* _Your objective_
Rewrite the entries between the line containing "coordinates (87, 462)." and the line containing "The width and height of the screenshot is (640, 480).", inclusive, replacing "What are the coordinates of" with "Where is" and leaving everything else unchanged.
[[ Provided data, beginning ]]
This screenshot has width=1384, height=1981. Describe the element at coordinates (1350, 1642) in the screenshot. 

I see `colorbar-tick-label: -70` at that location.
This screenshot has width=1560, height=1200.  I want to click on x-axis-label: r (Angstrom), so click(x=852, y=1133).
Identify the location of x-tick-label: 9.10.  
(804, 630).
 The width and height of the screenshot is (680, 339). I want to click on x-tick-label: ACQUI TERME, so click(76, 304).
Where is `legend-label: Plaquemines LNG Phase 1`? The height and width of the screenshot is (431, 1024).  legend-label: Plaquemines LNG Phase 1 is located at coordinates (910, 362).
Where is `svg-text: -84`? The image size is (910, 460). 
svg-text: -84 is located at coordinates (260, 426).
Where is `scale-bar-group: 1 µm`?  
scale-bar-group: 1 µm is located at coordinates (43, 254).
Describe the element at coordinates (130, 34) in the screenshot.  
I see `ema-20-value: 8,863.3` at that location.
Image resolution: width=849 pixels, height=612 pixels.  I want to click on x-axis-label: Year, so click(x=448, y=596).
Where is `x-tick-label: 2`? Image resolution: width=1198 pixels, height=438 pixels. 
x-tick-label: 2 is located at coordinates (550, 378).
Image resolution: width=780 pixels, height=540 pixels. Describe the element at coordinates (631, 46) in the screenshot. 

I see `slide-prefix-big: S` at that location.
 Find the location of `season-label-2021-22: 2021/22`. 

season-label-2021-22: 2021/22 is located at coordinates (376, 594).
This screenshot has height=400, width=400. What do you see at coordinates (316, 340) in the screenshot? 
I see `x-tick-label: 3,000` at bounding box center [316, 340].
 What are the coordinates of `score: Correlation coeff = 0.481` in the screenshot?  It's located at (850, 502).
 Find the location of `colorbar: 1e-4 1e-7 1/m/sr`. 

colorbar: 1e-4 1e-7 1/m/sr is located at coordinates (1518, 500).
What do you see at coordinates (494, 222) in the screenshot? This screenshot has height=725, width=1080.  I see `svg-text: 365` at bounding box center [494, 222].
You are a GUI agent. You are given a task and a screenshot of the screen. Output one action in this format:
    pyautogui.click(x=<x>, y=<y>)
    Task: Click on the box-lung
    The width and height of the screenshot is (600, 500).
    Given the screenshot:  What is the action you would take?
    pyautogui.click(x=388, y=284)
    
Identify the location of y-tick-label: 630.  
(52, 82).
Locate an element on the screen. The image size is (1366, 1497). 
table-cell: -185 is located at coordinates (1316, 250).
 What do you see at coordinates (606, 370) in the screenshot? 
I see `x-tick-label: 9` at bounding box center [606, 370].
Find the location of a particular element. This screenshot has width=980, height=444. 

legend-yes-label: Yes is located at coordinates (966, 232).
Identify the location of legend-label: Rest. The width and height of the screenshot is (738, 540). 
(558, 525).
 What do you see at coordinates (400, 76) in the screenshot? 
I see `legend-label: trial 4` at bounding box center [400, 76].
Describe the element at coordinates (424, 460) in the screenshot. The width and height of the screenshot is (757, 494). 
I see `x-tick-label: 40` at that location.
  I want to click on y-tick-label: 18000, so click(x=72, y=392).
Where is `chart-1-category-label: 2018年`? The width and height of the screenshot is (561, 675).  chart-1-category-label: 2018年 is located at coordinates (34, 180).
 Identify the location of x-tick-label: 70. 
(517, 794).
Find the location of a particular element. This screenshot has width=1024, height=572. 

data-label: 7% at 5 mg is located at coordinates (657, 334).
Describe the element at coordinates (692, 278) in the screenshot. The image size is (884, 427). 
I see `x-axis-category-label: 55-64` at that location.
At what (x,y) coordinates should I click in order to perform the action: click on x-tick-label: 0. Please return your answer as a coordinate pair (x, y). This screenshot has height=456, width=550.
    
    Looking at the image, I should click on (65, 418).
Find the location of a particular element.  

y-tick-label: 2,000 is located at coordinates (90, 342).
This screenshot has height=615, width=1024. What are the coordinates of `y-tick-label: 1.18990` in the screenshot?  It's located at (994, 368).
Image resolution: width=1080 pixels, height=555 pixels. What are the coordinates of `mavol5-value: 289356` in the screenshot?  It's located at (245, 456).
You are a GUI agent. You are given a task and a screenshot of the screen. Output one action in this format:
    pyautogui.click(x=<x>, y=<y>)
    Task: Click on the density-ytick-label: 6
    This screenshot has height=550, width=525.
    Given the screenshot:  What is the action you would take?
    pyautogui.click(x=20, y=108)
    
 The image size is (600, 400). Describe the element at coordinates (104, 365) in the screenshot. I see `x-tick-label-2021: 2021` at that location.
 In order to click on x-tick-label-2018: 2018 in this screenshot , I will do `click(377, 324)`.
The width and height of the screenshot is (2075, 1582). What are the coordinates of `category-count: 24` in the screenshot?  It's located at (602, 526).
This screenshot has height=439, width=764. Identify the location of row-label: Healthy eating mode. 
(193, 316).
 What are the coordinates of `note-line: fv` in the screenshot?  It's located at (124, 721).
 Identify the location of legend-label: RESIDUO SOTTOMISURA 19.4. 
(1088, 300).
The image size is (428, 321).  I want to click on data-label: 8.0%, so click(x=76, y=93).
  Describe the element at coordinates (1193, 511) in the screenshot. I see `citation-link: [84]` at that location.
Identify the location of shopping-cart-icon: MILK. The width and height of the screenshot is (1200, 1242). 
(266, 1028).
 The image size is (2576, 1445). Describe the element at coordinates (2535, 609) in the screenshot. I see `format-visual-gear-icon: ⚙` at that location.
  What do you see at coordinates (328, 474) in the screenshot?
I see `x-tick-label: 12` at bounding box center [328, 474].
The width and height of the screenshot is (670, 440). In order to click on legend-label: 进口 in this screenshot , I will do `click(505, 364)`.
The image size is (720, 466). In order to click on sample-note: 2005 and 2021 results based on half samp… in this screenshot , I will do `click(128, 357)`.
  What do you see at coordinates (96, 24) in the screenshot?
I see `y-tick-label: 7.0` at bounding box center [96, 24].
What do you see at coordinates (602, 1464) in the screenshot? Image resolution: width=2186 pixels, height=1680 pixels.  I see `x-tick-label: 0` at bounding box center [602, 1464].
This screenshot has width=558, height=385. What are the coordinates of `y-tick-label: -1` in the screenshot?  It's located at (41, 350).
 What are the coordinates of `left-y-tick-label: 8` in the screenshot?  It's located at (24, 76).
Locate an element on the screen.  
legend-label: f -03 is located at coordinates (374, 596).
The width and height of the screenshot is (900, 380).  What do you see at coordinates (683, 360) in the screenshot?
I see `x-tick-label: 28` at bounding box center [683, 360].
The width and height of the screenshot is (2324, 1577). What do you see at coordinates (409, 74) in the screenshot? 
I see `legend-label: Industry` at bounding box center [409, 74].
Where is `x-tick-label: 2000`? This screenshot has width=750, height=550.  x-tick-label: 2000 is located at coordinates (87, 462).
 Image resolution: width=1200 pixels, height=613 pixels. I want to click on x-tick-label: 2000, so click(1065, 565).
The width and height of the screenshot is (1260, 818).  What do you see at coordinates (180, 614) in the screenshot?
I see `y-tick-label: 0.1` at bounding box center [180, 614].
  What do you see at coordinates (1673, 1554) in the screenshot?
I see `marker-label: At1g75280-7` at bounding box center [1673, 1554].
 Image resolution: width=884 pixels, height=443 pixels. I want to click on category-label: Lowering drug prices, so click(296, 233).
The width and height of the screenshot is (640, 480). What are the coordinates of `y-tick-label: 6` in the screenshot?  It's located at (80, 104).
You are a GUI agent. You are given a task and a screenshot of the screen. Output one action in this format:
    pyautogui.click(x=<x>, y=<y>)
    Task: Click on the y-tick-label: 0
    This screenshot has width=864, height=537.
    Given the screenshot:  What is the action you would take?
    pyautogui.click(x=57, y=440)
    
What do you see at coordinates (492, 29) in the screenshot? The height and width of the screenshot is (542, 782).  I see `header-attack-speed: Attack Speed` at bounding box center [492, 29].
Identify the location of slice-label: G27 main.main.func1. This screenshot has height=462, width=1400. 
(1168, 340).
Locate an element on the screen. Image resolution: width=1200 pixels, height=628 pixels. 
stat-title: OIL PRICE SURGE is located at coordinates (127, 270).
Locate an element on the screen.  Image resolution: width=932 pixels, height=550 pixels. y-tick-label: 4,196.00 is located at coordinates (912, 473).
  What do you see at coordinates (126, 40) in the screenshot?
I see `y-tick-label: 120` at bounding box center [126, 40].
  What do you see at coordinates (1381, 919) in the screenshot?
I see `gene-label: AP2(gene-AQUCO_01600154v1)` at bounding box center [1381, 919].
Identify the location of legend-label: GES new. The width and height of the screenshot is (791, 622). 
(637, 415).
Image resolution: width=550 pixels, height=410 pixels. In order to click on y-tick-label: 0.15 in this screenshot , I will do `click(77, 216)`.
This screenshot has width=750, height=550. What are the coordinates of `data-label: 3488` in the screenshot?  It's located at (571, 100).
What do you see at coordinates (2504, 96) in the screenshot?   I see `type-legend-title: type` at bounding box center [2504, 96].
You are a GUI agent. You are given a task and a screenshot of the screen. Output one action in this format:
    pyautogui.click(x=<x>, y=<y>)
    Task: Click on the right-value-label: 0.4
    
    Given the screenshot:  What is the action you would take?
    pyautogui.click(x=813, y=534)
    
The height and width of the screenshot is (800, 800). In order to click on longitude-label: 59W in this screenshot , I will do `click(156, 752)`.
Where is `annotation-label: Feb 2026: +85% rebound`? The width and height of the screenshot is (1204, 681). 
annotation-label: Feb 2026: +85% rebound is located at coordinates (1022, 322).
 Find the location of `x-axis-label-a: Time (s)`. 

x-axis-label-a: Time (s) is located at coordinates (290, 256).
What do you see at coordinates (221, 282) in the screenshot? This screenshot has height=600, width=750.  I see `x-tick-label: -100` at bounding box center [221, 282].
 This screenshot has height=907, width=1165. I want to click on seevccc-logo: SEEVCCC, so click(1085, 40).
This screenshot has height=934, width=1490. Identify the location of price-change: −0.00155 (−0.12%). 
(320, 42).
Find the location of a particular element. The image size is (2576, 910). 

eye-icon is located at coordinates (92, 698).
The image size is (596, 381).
[[ Provided data, end ]]
* _Solution to this problem_
Where is `x-tick-label: 2000`? This screenshot has width=750, height=550.  x-tick-label: 2000 is located at coordinates (87, 462).
 Image resolution: width=1200 pixels, height=613 pixels. I want to click on x-tick-label: 2000, so click(1065, 565).
The width and height of the screenshot is (1260, 818).  What do you see at coordinates (180, 614) in the screenshot?
I see `y-tick-label: 0.1` at bounding box center [180, 614].
  What do you see at coordinates (1673, 1554) in the screenshot?
I see `marker-label: At1g75280-7` at bounding box center [1673, 1554].
 Image resolution: width=884 pixels, height=443 pixels. I want to click on category-label: Lowering drug prices, so click(296, 233).
The width and height of the screenshot is (640, 480). Where is `y-tick-label: 6` in the screenshot?  It's located at (80, 104).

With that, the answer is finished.